I’ve been sick – first a stomach bug, then a cold which has continued as a cough that just won’t quit.

Work’s been a massive time-suck as we hit our busy period.  And I (perhaps irrationally) feel bullied into taking it all on my shoulders.

Between these two, I’ve struggled to make time for anything else – except food.

Bad food.
Terrible food.

We’re talking two chocolate based a day kind of bad.  To make it worse, I’ve been hiding it.

I know my eating habits are a problem because I’m ashamed to show them to anyone else.

I am undoing all of my hard work.

Knowing that this is destructive, damaging behaviour only serves to make me feel worse.  And – in a vicious cycle that so many of us are familiar with – I eat to make myself feel better.

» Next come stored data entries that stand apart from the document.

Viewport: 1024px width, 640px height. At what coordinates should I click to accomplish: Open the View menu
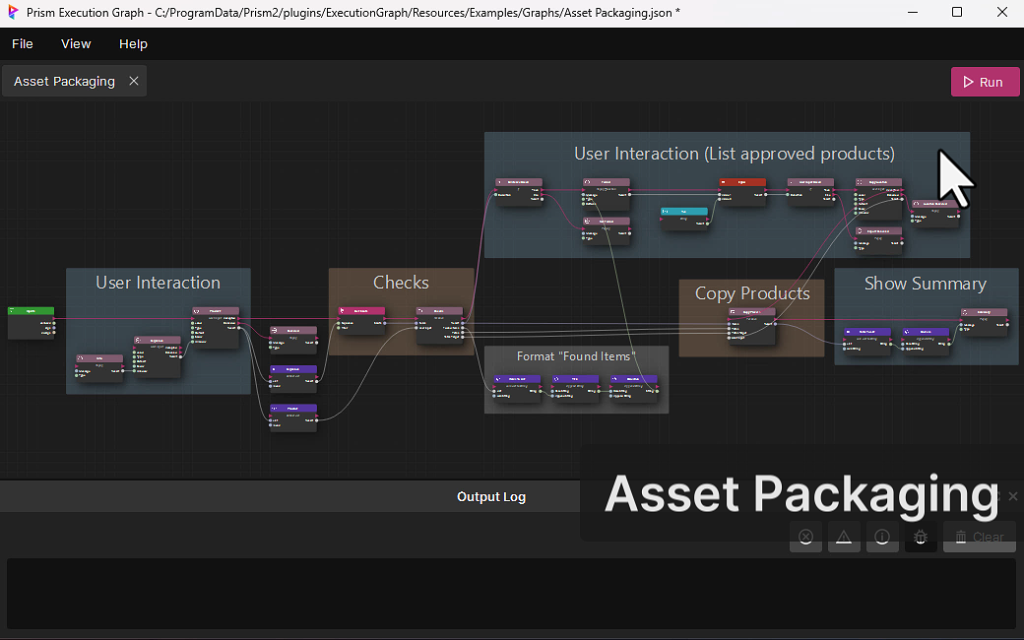tap(75, 43)
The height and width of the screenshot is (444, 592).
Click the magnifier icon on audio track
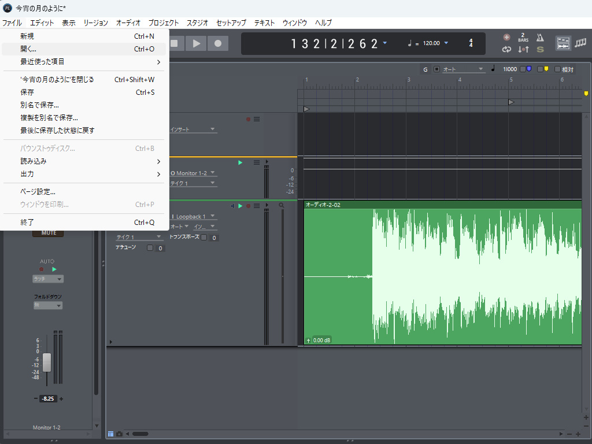pos(282,205)
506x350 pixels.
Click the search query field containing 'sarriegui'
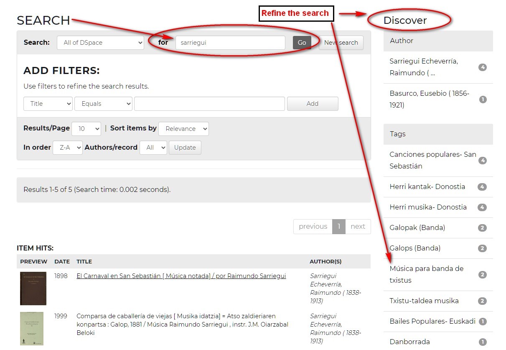pyautogui.click(x=230, y=43)
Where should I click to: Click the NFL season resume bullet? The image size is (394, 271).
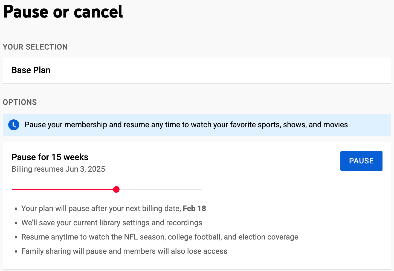(x=160, y=237)
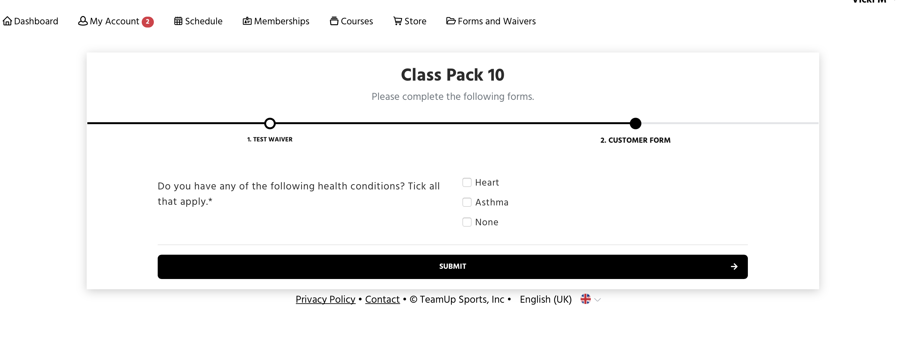Go back to Test Waiver step marker

pos(270,123)
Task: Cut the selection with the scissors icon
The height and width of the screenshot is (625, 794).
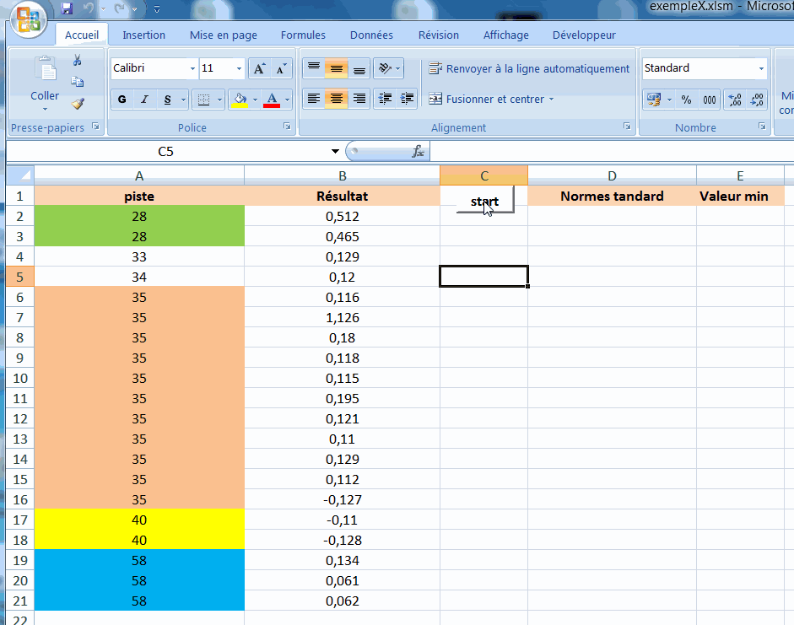Action: (x=77, y=60)
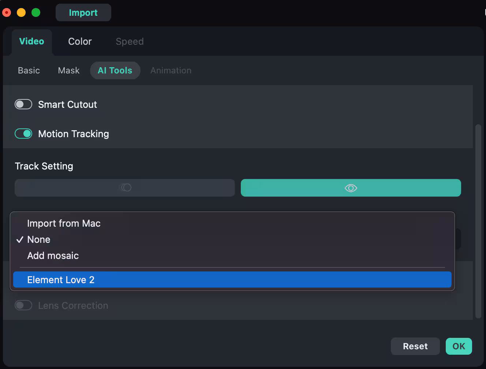Toggle the Lens Correction switch
The image size is (486, 369).
[23, 306]
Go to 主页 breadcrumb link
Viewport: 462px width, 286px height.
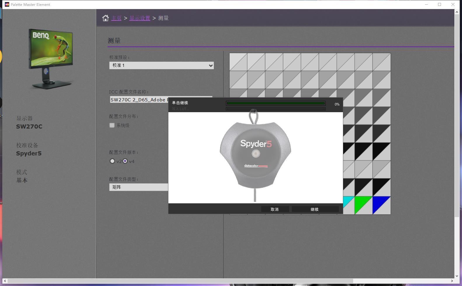coord(116,18)
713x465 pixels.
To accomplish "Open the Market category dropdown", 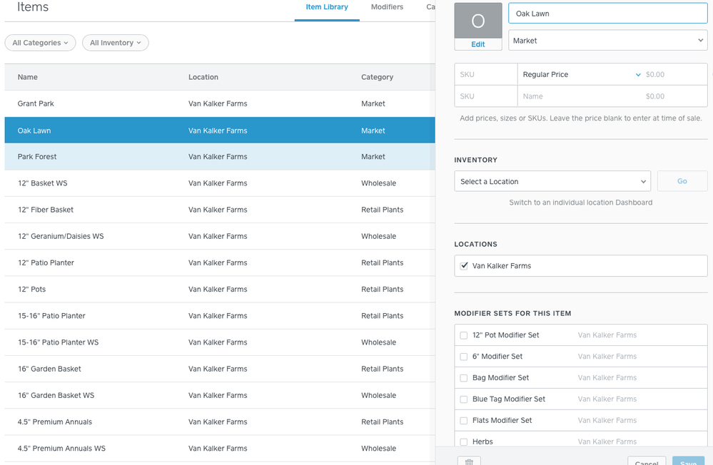I will click(607, 41).
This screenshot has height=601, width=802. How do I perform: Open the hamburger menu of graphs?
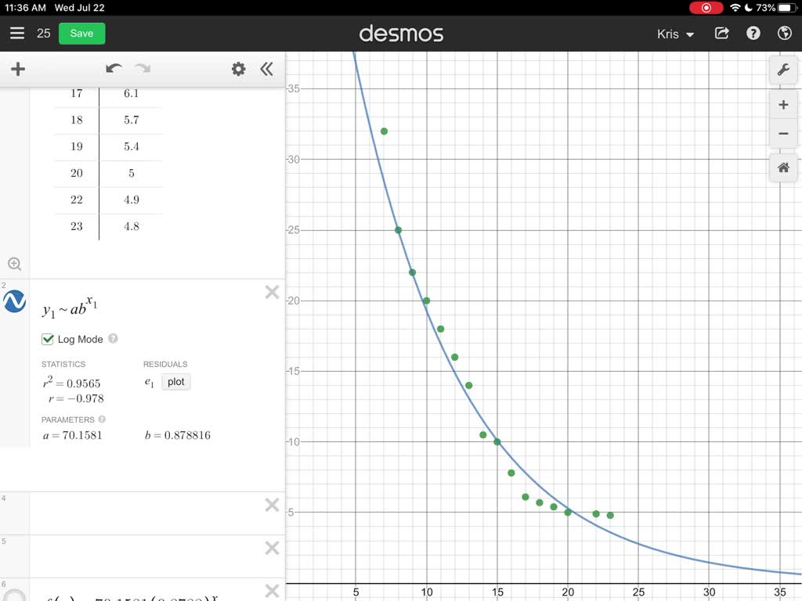click(17, 34)
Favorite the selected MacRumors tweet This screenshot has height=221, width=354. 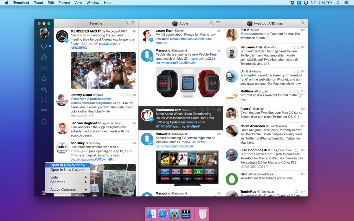(207, 110)
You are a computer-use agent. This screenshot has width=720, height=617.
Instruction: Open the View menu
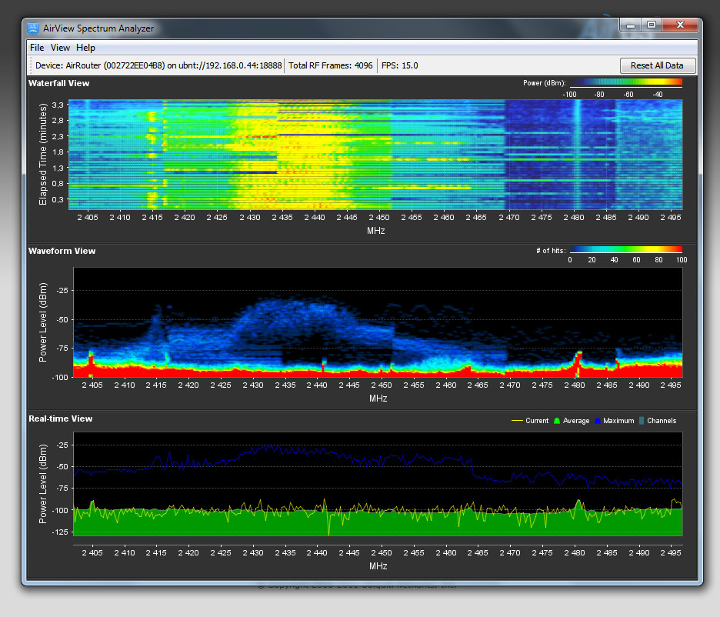point(60,48)
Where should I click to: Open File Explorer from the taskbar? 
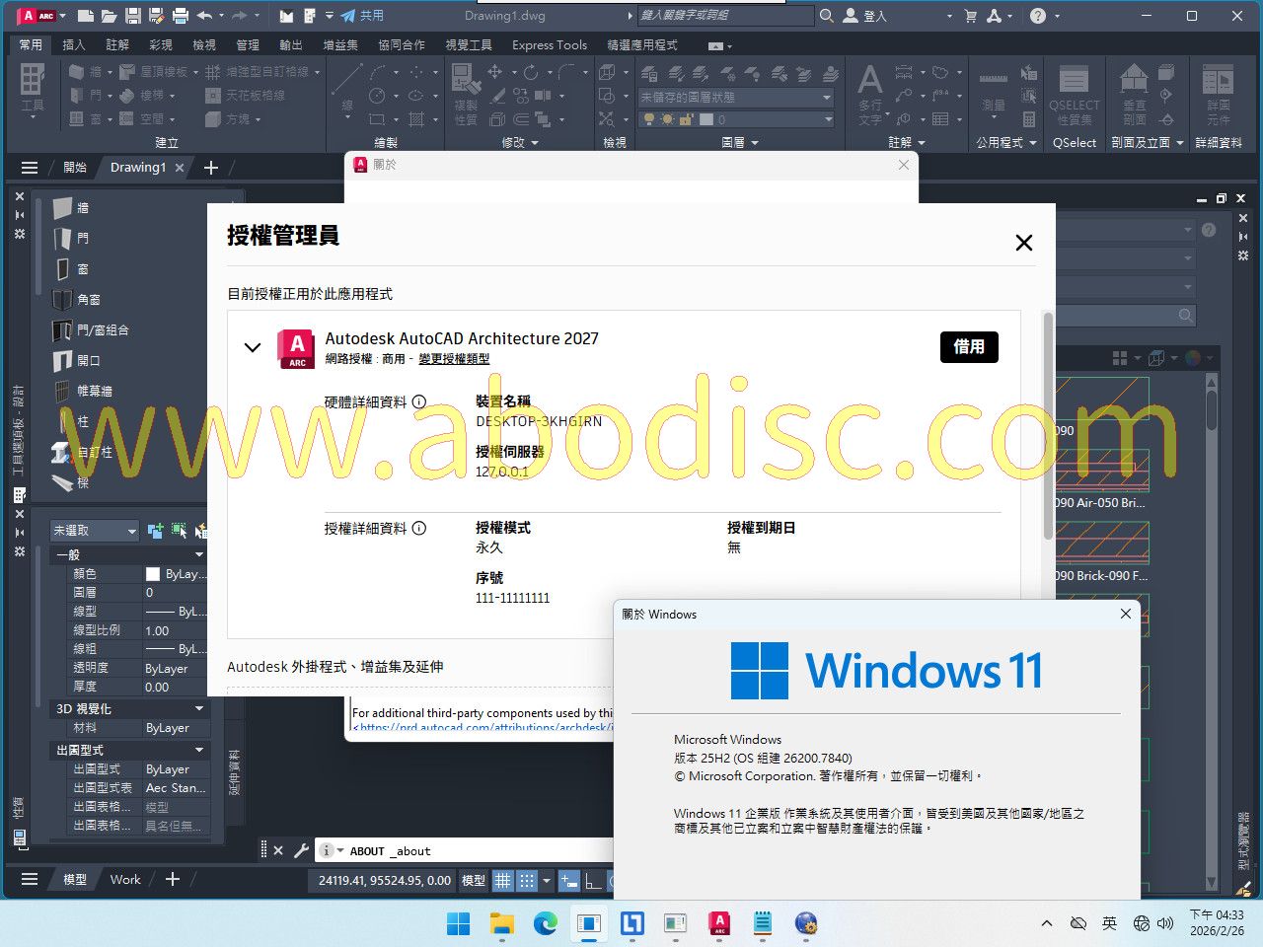pyautogui.click(x=502, y=923)
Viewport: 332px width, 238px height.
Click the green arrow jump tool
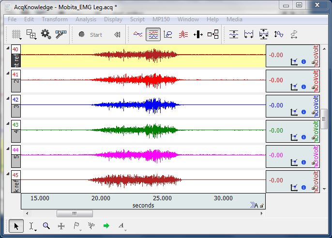pos(106,225)
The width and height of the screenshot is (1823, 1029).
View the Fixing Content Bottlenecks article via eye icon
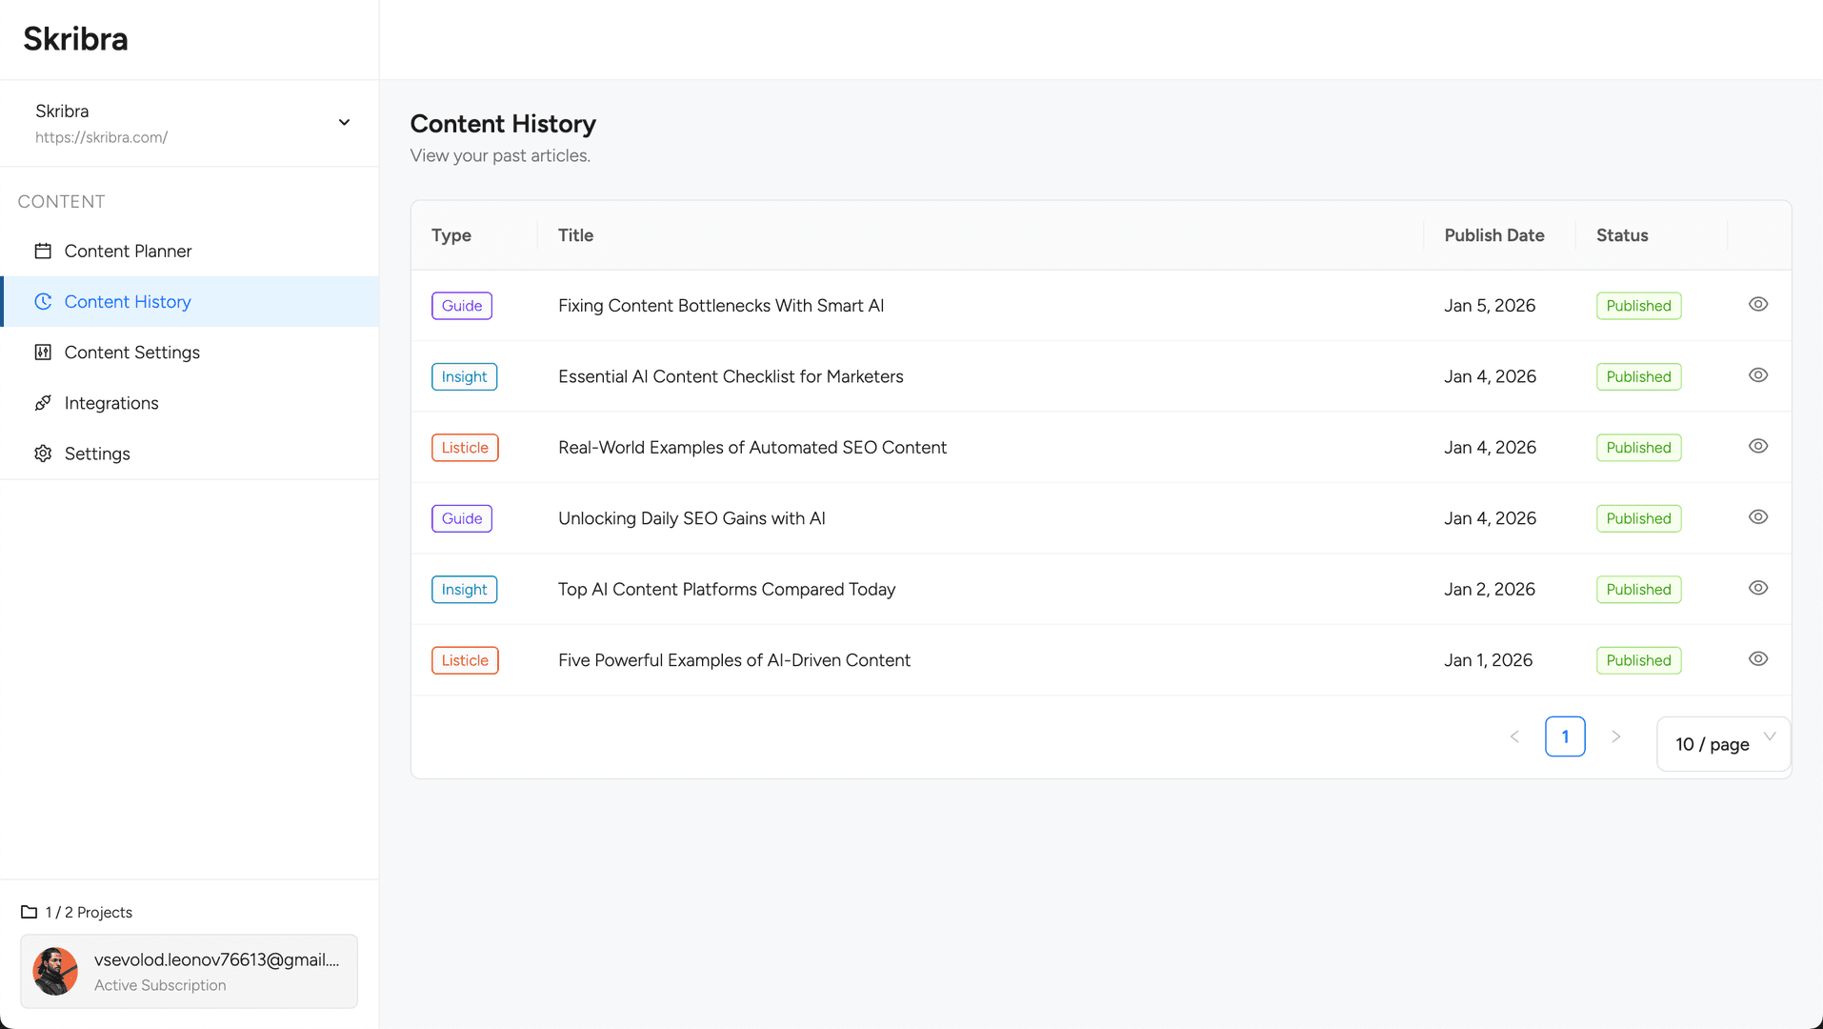pyautogui.click(x=1757, y=305)
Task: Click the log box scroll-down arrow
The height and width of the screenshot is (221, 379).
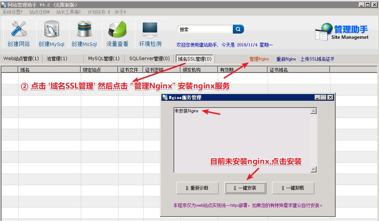Action: [314, 169]
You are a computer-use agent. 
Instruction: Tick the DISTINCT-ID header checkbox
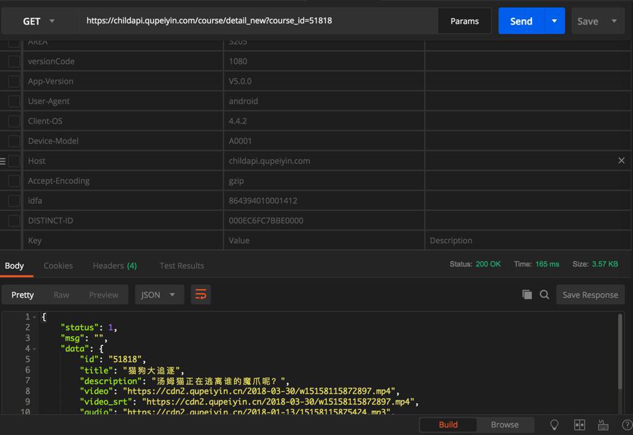click(x=13, y=220)
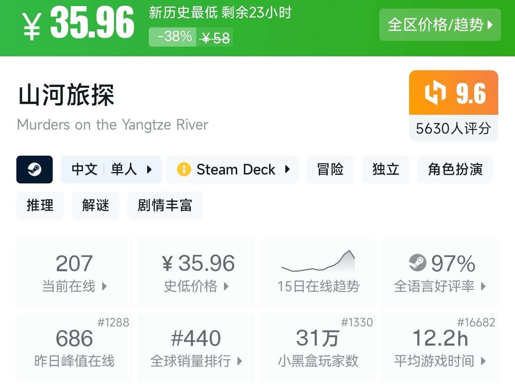Open the 剧情丰富 tag
The height and width of the screenshot is (384, 515).
click(165, 205)
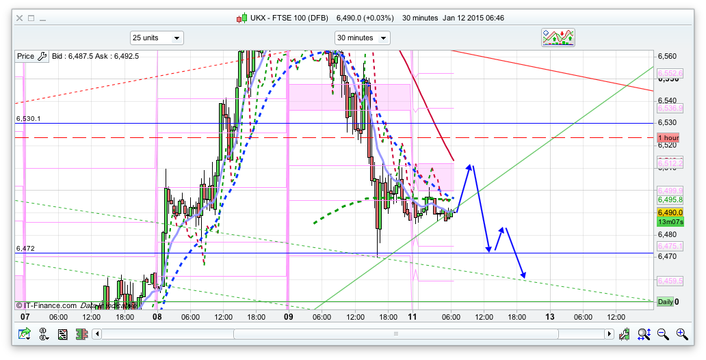
Task: Open the indicators and trading systems button
Action: [558, 38]
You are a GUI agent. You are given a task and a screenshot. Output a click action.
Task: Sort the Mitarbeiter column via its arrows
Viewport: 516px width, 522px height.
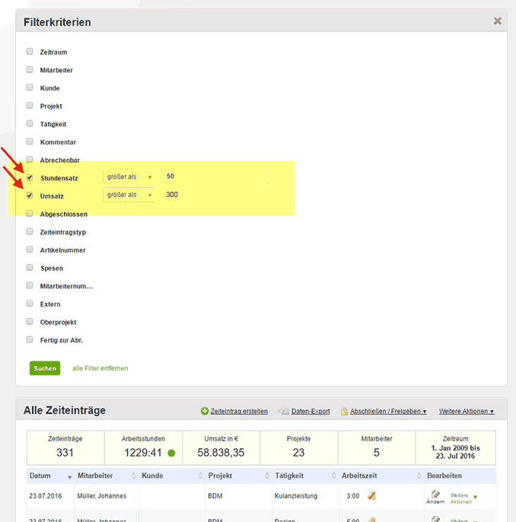[135, 476]
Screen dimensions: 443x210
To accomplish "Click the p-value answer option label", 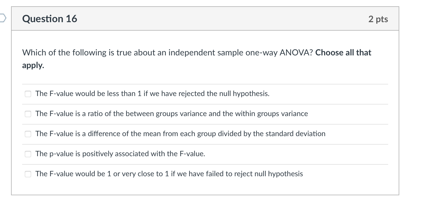I will 120,154.
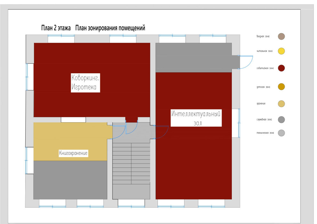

I’m spiralling downwards and I don’t know how to pull the brakes.

Logically, I know what I want to achieve.  That I want to be healthy.  That I need to eat well.  And that exercising, and eating well, will actually help me feel better.

But… in practice… I just don’t know how to get there.

Have you been here, too?  
What did you do to help yourself?

26 thoughts on “A Long Time Coming

  1. I have been there many many times and first thing I have learned to be nice to myself, to be just be the loving caring parent/friend that comes sit with me in the couche, take me into their arms and tell me it is okay, it is okay, I am safe, I will get over this and I can let go.
    Second thing is to let go. And this opens the door to self forgiveness.
    When the emotional burden is eased there is an option of having a look at what happened and try to see if it is possible to alter my response to it. Then I open myself t solutions and they usually come : someone talks to me about something, I see something on the TV or the internet or in a book etc. There are solutions. It is ok to be overwhelmed,it is ok to eat chocolate, you have no shame to have, you are a glorious human and nobody has ever been better at being you than you ! You are doing beautifully well. there is no falling off the wagon because life is not a wagon. It is all ok.
    Hope this helps ! Fruity hugs.

  2. Don’t be so hard on yourself. So, you’ve had a hard time and you have done things you didn’t like ( ie comfort eating). You have spotted that you are doing it ( sometimes we don’t, or we don’t acknowledge it), that’s step one. Step two is deciding whether to say ‘ well that’s the way it is just now, I’ll sort it later,’, or saying ‘ I don’t want to do this I’m going to sort it now before I get in too deep’. Whatever you choose, it’s up to you, but you can do it. Just don’t beat yourself up, it’s wasted time and energy. Two steps forwards, one step back. It’s the way things go. Time to step forwards now. Julie oxo

    • Logically, I know you’re right. But, I’ve hit a mental wall at the second step. I guess that’s a default decision in itself?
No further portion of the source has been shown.